> _What to produce_
Reproduce exactly the lines below from the one containing "Giao dịch và Cho vay (358, 287)" through the one containing "HOME SCENT (267, 85)", including both, and nothing else.

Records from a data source
::::::::::

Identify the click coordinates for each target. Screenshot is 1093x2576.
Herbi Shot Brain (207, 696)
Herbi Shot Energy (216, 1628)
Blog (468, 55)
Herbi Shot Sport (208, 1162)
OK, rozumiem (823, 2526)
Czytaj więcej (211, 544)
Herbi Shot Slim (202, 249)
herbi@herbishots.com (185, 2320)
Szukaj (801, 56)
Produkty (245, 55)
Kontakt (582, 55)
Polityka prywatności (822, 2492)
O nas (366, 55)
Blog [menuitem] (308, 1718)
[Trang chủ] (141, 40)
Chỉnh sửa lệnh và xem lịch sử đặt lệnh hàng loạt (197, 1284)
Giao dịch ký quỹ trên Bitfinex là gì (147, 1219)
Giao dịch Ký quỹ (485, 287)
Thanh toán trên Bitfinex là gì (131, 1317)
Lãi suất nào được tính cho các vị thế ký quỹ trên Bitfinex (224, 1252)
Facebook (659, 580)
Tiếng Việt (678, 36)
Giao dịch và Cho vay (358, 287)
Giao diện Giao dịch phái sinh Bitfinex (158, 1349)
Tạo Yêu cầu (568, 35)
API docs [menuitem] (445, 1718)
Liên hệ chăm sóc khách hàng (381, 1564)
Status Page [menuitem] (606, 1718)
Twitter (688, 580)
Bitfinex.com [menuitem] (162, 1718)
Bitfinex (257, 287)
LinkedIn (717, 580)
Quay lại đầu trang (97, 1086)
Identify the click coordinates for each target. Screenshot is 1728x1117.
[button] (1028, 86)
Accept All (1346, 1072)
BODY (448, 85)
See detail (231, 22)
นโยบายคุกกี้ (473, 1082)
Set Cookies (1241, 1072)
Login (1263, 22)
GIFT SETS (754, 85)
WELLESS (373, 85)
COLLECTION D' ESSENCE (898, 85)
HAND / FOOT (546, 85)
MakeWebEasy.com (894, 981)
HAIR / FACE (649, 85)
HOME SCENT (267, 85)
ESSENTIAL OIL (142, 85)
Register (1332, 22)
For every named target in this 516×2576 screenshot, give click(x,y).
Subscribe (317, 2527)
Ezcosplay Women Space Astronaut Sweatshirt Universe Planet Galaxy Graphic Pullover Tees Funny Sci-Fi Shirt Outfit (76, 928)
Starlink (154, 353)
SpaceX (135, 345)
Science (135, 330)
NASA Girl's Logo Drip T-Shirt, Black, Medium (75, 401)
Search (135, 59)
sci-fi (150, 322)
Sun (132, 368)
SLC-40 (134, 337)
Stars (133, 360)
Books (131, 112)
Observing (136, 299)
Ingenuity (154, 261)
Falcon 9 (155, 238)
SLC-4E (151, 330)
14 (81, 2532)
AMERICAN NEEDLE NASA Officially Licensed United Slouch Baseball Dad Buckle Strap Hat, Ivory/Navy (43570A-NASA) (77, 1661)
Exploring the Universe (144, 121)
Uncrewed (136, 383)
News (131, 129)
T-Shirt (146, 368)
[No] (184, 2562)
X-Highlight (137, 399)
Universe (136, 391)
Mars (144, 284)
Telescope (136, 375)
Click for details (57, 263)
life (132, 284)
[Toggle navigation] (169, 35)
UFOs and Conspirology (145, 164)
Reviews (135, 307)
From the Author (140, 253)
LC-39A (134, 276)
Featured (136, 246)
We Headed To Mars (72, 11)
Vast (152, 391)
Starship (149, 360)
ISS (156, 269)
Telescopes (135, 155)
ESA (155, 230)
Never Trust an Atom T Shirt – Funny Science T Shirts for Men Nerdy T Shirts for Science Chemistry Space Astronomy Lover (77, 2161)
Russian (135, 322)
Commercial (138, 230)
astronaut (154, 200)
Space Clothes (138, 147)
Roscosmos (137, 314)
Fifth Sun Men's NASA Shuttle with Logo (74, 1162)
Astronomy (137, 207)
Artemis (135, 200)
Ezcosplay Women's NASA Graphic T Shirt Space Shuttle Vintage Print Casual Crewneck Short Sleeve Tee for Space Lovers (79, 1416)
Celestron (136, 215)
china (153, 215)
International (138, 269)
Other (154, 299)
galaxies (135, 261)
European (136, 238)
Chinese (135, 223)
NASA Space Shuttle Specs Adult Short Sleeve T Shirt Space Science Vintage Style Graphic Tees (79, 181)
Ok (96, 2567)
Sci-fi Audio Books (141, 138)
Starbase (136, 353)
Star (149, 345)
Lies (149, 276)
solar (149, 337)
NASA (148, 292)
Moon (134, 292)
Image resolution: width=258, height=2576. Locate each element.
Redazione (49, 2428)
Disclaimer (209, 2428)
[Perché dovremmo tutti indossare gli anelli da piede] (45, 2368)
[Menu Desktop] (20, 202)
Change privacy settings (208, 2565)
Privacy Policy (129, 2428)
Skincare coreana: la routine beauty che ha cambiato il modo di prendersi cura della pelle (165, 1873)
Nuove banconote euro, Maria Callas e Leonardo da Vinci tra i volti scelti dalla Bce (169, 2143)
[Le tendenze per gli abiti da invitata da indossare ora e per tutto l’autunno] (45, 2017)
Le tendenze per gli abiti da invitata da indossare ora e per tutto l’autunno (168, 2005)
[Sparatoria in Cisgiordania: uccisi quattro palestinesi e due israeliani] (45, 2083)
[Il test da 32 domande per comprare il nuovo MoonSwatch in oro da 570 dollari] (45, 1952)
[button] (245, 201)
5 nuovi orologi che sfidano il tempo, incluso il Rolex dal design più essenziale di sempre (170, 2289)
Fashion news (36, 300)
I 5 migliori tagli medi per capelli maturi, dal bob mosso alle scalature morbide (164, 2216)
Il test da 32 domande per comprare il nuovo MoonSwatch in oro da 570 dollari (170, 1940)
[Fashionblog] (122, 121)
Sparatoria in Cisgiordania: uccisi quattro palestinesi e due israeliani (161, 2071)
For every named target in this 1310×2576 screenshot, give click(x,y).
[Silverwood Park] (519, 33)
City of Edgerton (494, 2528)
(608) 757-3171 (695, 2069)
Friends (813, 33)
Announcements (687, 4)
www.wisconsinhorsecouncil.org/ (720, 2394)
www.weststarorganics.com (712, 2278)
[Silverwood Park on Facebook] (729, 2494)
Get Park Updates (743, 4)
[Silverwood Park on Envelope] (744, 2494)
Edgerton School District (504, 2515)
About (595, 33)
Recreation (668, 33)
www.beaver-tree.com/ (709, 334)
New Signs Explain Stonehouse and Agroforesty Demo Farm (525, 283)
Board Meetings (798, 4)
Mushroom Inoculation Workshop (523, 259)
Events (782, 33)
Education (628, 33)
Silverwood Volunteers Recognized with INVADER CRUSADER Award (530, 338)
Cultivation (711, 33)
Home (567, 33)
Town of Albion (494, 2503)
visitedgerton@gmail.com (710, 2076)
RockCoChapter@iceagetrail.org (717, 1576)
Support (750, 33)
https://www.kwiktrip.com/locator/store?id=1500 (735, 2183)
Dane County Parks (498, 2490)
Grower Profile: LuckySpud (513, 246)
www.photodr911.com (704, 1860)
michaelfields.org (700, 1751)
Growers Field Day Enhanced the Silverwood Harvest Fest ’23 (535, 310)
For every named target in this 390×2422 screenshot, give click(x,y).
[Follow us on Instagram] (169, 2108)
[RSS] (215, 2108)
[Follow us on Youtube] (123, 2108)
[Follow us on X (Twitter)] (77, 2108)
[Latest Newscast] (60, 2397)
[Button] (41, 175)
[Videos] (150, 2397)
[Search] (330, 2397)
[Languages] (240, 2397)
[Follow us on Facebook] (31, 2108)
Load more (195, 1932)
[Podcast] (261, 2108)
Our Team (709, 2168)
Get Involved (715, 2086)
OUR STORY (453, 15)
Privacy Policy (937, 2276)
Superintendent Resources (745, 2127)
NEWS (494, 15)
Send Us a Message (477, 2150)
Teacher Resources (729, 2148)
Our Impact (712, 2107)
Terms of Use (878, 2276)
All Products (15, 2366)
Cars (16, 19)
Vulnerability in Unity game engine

::::::::::

> _Exercise answer_
Giao dịch và Cho vay (358, 287)
Giao diện Giao dịch phái sinh Bitfinex (158, 1349)
Tạo Yêu cầu (568, 35)
API docs [menuitem] (445, 1718)
Liên hệ chăm sóc khách hàng (381, 1564)
Status Page [menuitem] (606, 1718)
Twitter (688, 580)
Bitfinex.com [menuitem] (162, 1718)
Bitfinex (257, 287)
LinkedIn (717, 580)
Quay lại đầu trang (97, 1086)
Identify the click coordinates for each target. Screenshot is 1728x1117.
[button] (1028, 86)
Accept All (1346, 1072)
BODY (448, 85)
See detail (231, 22)
นโยบายคุกกี้ (473, 1082)
Set Cookies (1241, 1072)
Login (1263, 22)
GIFT SETS (754, 85)
WELLESS (373, 85)
COLLECTION D' ESSENCE (898, 85)
HAND / FOOT (546, 85)
MakeWebEasy.com (894, 981)
HAIR / FACE (649, 85)
HOME SCENT (267, 85)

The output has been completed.